We need to talk, Elena thought, hating this self-hatred of his. But this wasn't the time or place.
"Then you do agree?" she said hesitantly. "Stefan, tell me what you're thinking."
"Right now I'm thinking that you always get your way. Because you always do, don't you, Elena?"
Elena looked into his eyes, noticing how the pupils were dilated, so that only a ring of green iris showed around the edge. There was no longer anger there, but the tiredness and the bitterness remained.
But I'm not just doing it for myself, she thought, thrusting out of her mind the sudden surge of self-doubt. I'll prove that to you, Stefan; you'll see. For once I'm not doing something for my own convenience.
But I'm not just doing it for myself, she thought, thrusting out of her mind the sudden surge of self-doubt. I'll prove that to you, Stefan; you'll see. For once I'm not doing something for my own convenience.
"Yes. I... agree."
"And I agree," said Damon, extending his own hand with exaggerated courtesy. He captured Elena's before she could say anything. "In fact, we all seem to be in a frenzy of pure agreement."
Don't, Elena thought, but at that moment, standing in the cool twilight of the choir loft, she felt that it was true, that they were all three connected, and in accord, and strong.

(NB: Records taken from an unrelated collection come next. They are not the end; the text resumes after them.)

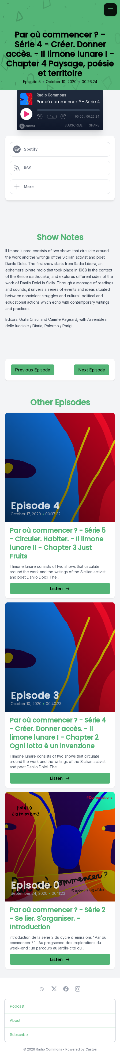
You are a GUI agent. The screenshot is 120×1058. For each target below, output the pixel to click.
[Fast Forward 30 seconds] (63, 117)
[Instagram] (77, 989)
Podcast (17, 1006)
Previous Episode (32, 369)
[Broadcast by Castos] (27, 126)
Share (94, 125)
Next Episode (91, 369)
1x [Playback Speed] (52, 116)
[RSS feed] (42, 989)
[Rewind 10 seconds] (40, 117)
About (15, 1020)
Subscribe (73, 125)
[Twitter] (54, 989)
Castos (91, 1049)
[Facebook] (66, 989)
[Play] (26, 114)
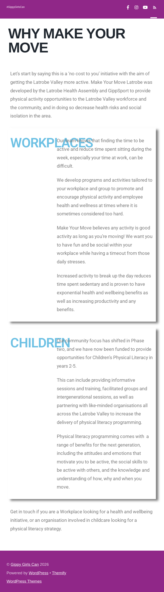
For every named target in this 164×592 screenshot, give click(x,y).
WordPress (38, 573)
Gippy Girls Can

Then Stefan pulled his hand away. In the silence that followed, Elena could hear the sounds outside and in the church below. There was still crying and the occasional shout, but the overall urgency was gone. Looking out the window, she saw people picking their way across the wet parking lot between the little groups that huddled over wounded victims. Dr. Feinberg was moving from island to island, apparently dispensing medical advice. The victims looked like survivors of a hurricane or earthquake.